As the above poster says, enable DPMS in xorg.conf. Then usually you control this via screensaver settings for whatever environment you're running - I control this from the "Advanced" tab on xscreensaver-demo; and I remember in KDE system settings you look under "Power settings".


----------



## Deleted member 2077 (May 22, 2012)

trepanne said:
			
		

> As the above poster says, enable DPMS in xorg.conf. Then usually you control this via screensaver settings for whatever environment you're running - I control this from the "Advanced" tab on xscreensaver-demo; and I remember in KDE system settings you look under "Power settings".



Thanks, but how do you call xscreensaver from xdm?


----------



## trepanne (May 22, 2012)

> Thanks, but how do you call xscreensaver from xdm?

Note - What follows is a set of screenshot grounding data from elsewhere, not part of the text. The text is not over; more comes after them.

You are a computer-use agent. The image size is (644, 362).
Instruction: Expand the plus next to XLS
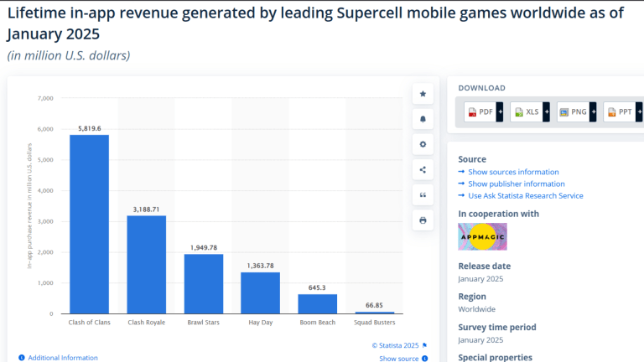pyautogui.click(x=546, y=111)
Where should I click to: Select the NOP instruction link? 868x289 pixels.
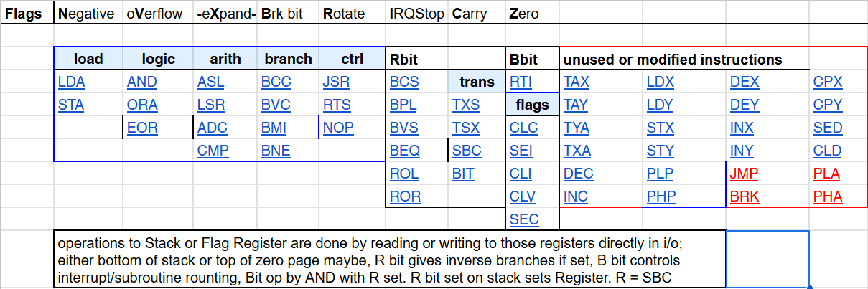coord(338,128)
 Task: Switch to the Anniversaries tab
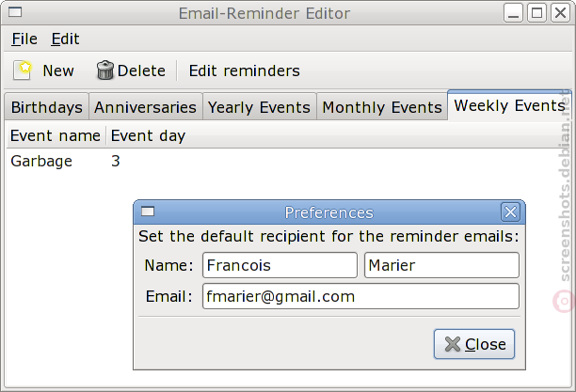point(146,107)

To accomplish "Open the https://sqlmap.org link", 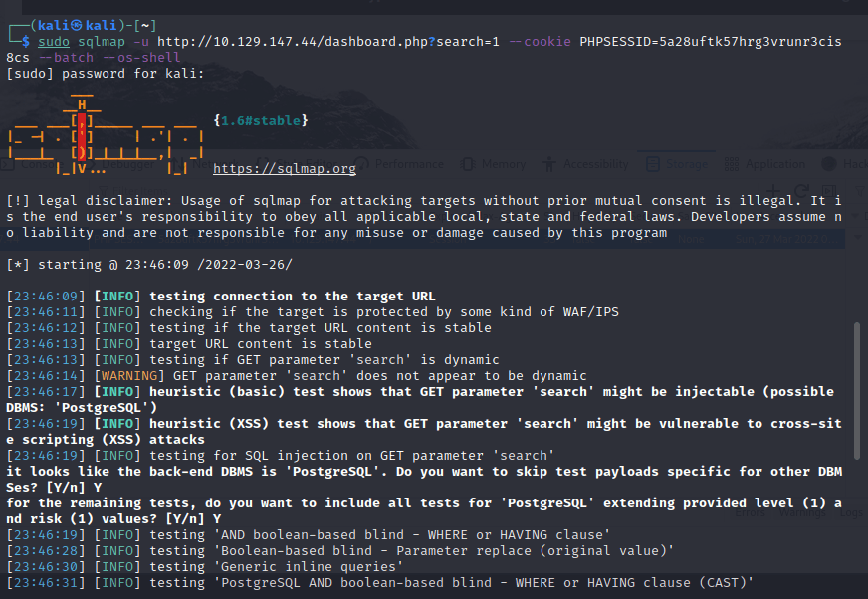I will (x=284, y=169).
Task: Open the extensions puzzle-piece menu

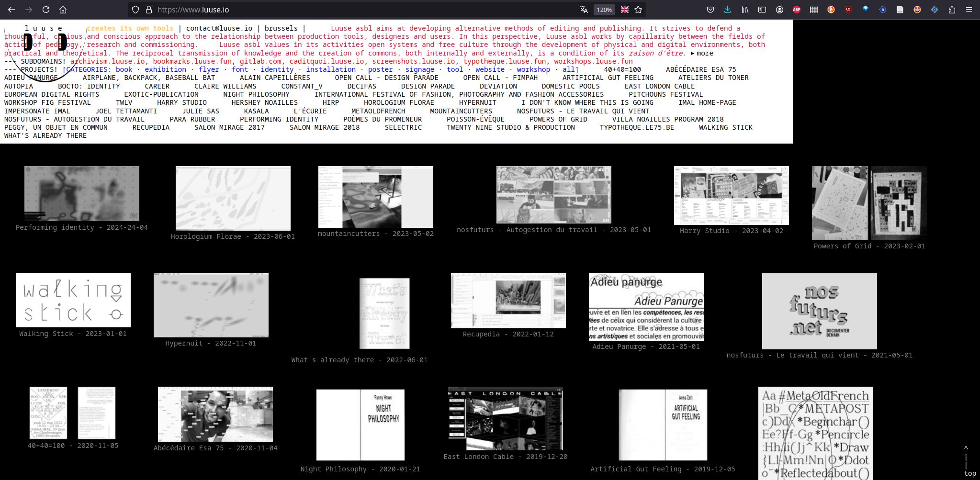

The xscreensaver man page (together with the FAQ on Jamie's website) is one of the jewels of UNIX technical documentation.  You really should read it - here's how it starts:


> GETTING STARTED
> For the impatient, try this:
> 
> xscreensaver &
> ...



I call xscreensaver from .xinitrc/.xsession. If you're running xdm, it may be valuable for you to read up on these (as well as .Xresources etc.)


----------



## Deleted member 2077 (May 23, 2012)

*O*k, found the problem.  My syngery session kept waking it up.


----------